A Russian court on Wednesday rejected the latest appeal from Ilya Yashin, who has been jailed since last summer for criticizing the Kremlin.
He is part of a handful of dissidents and activists who have made headlines over the past months and years for opposing Russian President Vladimir Putin, and facing prosecution as a result. Earlier this week, lawmakers in Moscow toughened laws to impose harsher punishments on critics of the Kremlin.
Here's what you should know about Yashin, Vladimir Kara-Murza, and Alexei Navalny.
Yashin, an opposition politician, publicly denounced Russia's invasion of Ukraine last March, saying that Russia can "stick their law on military censorship up their ass."
He was detained several months later and accused of violating that censorship law, which bars spreading "false" information about the Russian armed forces. Yashin, who had discussed the killings in Bucha and said Russia was responsible, was sentenced to eight years and six months in prison.
A Moscow judge denied his sentencing appeal Wednesday.
Before his verdict was read last year, Yashin said: "Strong leaders are calm and self-confident, and only weaklings seek to shut everyone up, burn out any dissent."
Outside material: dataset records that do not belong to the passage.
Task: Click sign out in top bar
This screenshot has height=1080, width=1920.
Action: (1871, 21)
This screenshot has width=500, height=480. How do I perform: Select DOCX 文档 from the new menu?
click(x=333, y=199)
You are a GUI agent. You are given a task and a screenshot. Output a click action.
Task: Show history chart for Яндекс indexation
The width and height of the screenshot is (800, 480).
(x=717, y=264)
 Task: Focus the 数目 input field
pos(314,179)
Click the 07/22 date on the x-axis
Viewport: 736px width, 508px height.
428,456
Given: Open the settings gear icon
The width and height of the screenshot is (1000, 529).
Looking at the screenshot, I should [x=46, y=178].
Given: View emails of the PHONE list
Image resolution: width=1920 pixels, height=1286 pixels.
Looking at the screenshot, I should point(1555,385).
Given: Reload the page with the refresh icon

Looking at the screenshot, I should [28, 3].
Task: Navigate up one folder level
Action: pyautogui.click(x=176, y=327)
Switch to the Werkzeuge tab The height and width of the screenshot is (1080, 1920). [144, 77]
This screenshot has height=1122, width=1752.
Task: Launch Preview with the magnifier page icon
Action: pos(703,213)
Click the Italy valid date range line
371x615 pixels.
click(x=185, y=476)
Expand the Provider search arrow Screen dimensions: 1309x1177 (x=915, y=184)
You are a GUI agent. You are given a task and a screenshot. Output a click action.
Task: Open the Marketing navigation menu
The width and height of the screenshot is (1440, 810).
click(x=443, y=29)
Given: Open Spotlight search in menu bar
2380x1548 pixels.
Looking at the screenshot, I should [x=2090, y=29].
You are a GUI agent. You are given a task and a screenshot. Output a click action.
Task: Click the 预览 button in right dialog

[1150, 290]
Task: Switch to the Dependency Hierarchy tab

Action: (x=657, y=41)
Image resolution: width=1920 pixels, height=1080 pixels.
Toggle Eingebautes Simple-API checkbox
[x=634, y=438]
Kara-Murza, a journalist and activist, is one of the Kremlin's most vocal critics. He previously said he has survived two poisoning attempts, one of which left him in a coma.
Earlier this week, he was sentenced to 25 years in prison for speaking out against the war in Ukraine, after a Moscow court found him guilty of treason. Like Yashin, he was charged with spreading "fake" information about the Russian army and its invasion of Ukraine.
The length of his sentence is believed to be the longest a Putin critic has received since the start of the war, the BBC reported.
Considered Russia's most prominent opposition leader, Navalny was arrested in 2021 after returning to Russia from Germany, where he said he had been poisoned with a Soviet-era nerve agent.
He was later sentenced to a total of over 11 years in prison, after a trial that human rights groups described as a sham. He was transferred to a high-security prison, and a spokesperson said this week that he is suffering from mysterious stomach pain and may have been poisoned again.
Before he was arrested, Navalny was known for making films that accused senior Russian officials, including Putin, of corruption.
A documentary about Navalny won the Oscar for Best Documentary Feature earlier this year.